What is foreign income?
Foreign income generally means Income that accrues or arises outside India from a source situated outside India. Common examples include:
- Salary for employment services performed outside India.
- Interest earned on a bank account maintained outside India.
- Rent from property situated outside India.
- Dividends from foreign companies.
- Capital gains from foreign shares or overseas property.
- Income from a business or profession carried on outside India.
- Foreign pension, retirement or social-security income.
The currency in which Income is paid does not determine whether it is foreign income. For example, rent from a property in India remains Indian-source income even if it is paid in US dollars or credited to an overseas account.
Residential status decides the scope of taxable income
Taxability in India is primarily determined by residential status for the relevant year. It is not determined merely by citizenship, passport, visa, NRI banking status or OCI card status.

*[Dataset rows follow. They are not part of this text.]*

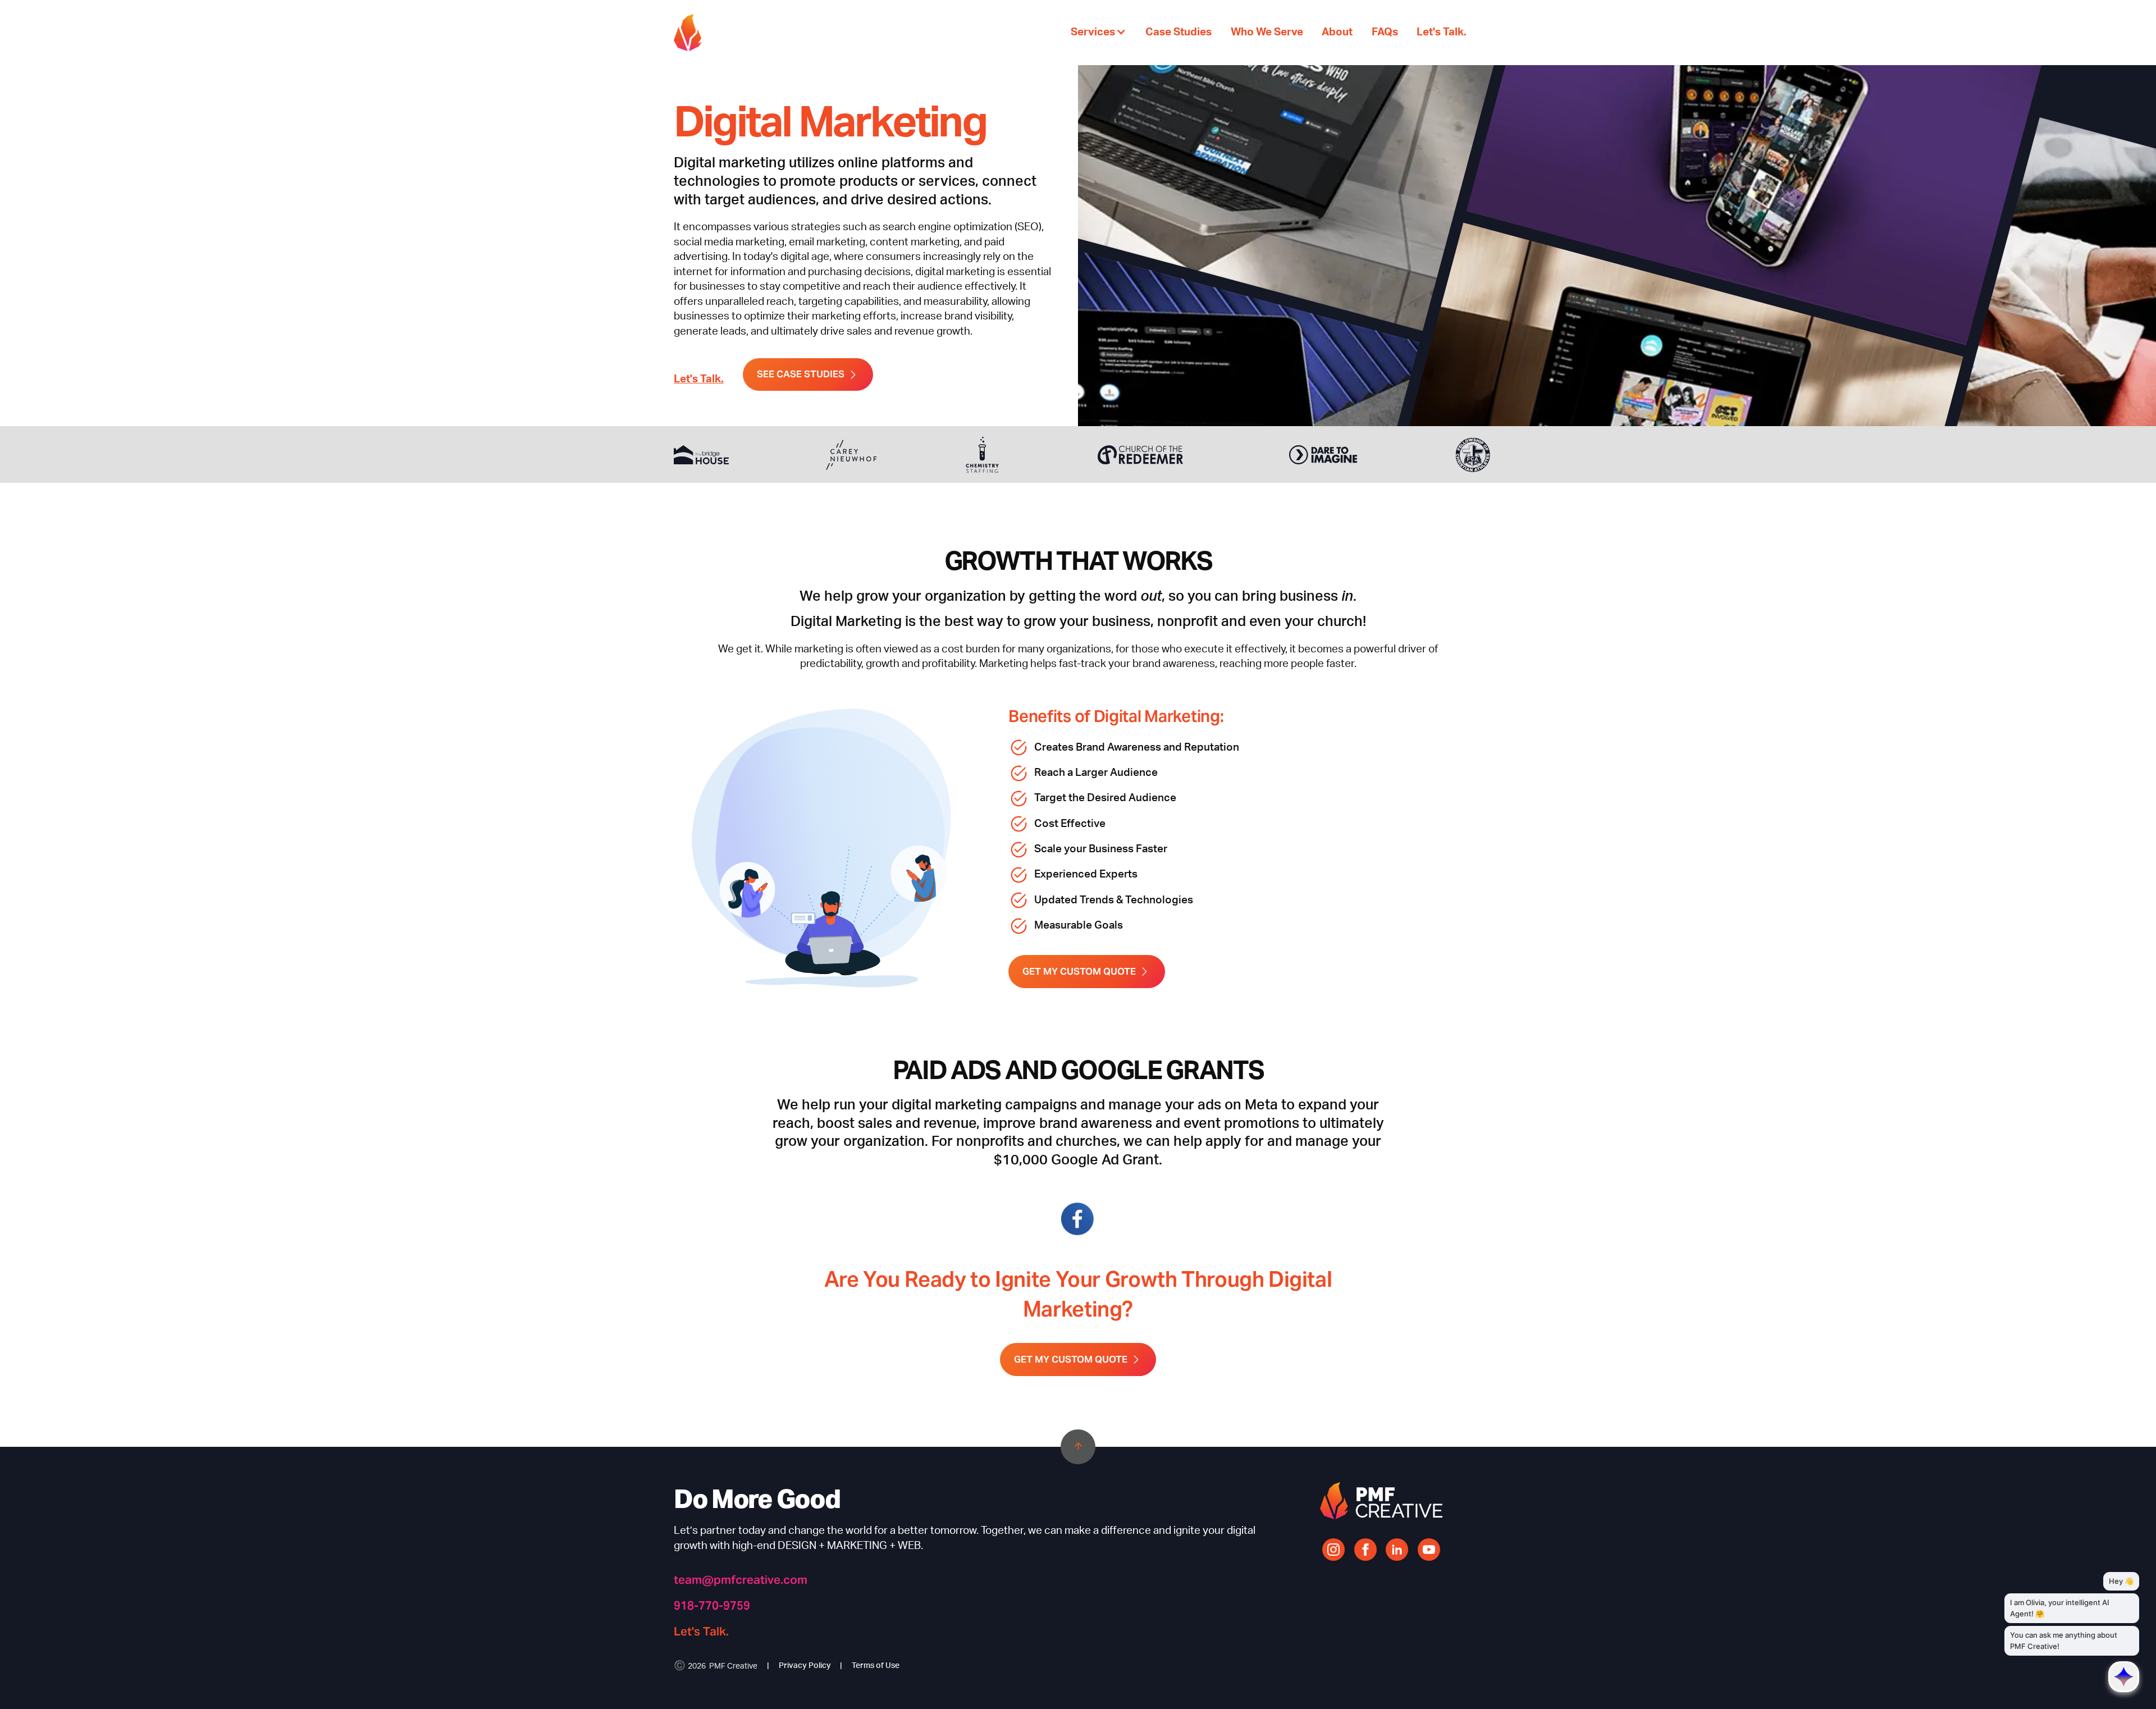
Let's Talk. (699, 379)
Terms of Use (875, 1666)
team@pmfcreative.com (740, 1580)
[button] (1098, 32)
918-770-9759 (712, 1605)
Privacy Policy (805, 1666)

| Residential status | General scope of income taxable in India |
|---|---|
| Resident and Ordinarily Resident | Worldwide income, subject to exemptions and treaty relief. |
| Resident but Not Ordinarily Resident | Indian income and certain foreign income derived from a business controlled in India or profession set up in India. |
| Non-Resident | Income received or deemed received in India and income accruing, arising or deemed to accrue or arise in India. |
Residential status must be determined separately for every year. The normal tests consider the number of days spent in India during the relevant year and earlier years. Special rules may apply to Indian citizens or persons of Indian origin visiting India, citizens leaving India for employment, crew members and Indian citizens who are not liable to tax in another country.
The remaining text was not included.